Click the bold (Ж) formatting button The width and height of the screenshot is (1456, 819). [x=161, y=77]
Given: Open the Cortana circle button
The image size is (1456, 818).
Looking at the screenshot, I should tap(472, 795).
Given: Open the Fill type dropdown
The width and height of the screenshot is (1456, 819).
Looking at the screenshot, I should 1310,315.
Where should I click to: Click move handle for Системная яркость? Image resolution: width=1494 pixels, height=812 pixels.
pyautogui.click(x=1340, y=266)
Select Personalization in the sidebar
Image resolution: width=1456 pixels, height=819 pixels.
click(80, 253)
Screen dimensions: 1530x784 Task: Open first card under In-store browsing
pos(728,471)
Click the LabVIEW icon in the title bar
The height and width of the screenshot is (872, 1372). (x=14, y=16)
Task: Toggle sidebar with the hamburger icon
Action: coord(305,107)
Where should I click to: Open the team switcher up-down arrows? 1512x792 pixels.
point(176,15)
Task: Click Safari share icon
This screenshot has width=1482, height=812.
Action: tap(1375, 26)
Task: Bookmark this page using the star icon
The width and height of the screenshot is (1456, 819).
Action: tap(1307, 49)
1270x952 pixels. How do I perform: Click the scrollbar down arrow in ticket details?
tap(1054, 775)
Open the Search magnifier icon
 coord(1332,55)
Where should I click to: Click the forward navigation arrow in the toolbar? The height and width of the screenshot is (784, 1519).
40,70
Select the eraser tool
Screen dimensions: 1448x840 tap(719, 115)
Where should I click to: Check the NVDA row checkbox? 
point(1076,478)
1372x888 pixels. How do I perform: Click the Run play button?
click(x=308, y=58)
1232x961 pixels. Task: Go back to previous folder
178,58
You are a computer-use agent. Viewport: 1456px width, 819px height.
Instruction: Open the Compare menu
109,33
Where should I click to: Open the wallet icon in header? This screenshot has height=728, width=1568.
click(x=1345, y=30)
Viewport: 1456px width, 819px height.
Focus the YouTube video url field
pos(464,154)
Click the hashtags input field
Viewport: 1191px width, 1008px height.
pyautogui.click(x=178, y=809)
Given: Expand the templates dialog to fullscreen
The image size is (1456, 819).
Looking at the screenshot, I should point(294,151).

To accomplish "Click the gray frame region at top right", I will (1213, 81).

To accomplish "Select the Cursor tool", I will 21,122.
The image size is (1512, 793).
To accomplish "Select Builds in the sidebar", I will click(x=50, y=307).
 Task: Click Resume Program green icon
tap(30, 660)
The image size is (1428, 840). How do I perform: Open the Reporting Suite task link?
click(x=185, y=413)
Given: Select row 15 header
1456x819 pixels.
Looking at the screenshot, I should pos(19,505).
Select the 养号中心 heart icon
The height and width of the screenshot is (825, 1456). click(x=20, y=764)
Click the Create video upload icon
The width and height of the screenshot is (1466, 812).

__TASK GOAL__:
Write the material above out again, exactly as it reads.

__EXPECTED ANSWER__:
Click the bold (Ж) formatting button The width and height of the screenshot is (1456, 819). [x=161, y=77]
Given: Open the Cortana circle button
The image size is (1456, 818).
Looking at the screenshot, I should tap(472, 795).
Given: Open the Fill type dropdown
The width and height of the screenshot is (1456, 819).
Looking at the screenshot, I should 1310,315.
Where should I click to: Click move handle for Системная яркость? Image resolution: width=1494 pixels, height=812 pixels.
pyautogui.click(x=1340, y=266)
Select Personalization in the sidebar
Image resolution: width=1456 pixels, height=819 pixels.
click(80, 253)
Screen dimensions: 1530x784 Task: Open first card under In-store browsing
pos(728,471)
Click the LabVIEW icon in the title bar
The height and width of the screenshot is (872, 1372). (x=14, y=16)
Task: Toggle sidebar with the hamburger icon
Action: coord(305,107)
Where should I click to: Open the team switcher up-down arrows? 1512x792 pixels.
point(176,15)
Task: Click Safari share icon
This screenshot has width=1482, height=812.
Action: tap(1375, 26)
Task: Bookmark this page using the star icon
The width and height of the screenshot is (1456, 819).
Action: tap(1307, 49)
1270x952 pixels. How do I perform: Click the scrollbar down arrow in ticket details?
tap(1054, 775)
Open the Search magnifier icon
 coord(1332,55)
Where should I click to: Click the forward navigation arrow in the toolbar? The height and width of the screenshot is (784, 1519).
40,70
Select the eraser tool
Screen dimensions: 1448x840 tap(719, 115)
Where should I click to: Check the NVDA row checkbox? 
point(1076,478)
1372x888 pixels. How do I perform: Click the Run play button?
click(x=308, y=58)
1232x961 pixels. Task: Go back to previous folder
178,58
You are a computer-use agent. Viewport: 1456px width, 819px height.
Instruction: Open the Compare menu
109,33
Where should I click to: Open the wallet icon in header? This screenshot has height=728, width=1568.
click(x=1345, y=30)
Viewport: 1456px width, 819px height.
Focus the YouTube video url field
pos(464,154)
Click the hashtags input field
Viewport: 1191px width, 1008px height.
pyautogui.click(x=178, y=809)
Given: Expand the templates dialog to fullscreen
The image size is (1456, 819).
Looking at the screenshot, I should point(294,151).

To accomplish "Click the gray frame region at top right", I will (1213, 81).

To accomplish "Select the Cursor tool", I will 21,122.
The image size is (1512, 793).
To accomplish "Select Builds in the sidebar", I will click(x=50, y=307).
 Task: Click Resume Program green icon
tap(30, 660)
The image size is (1428, 840). How do I perform: Open the Reporting Suite task link?
click(x=185, y=413)
Given: Select row 15 header
1456x819 pixels.
Looking at the screenshot, I should pos(19,505).
Select the 养号中心 heart icon
The height and width of the screenshot is (825, 1456). click(x=20, y=764)
Click the Create video upload icon
The width and height of the screenshot is (1466, 812).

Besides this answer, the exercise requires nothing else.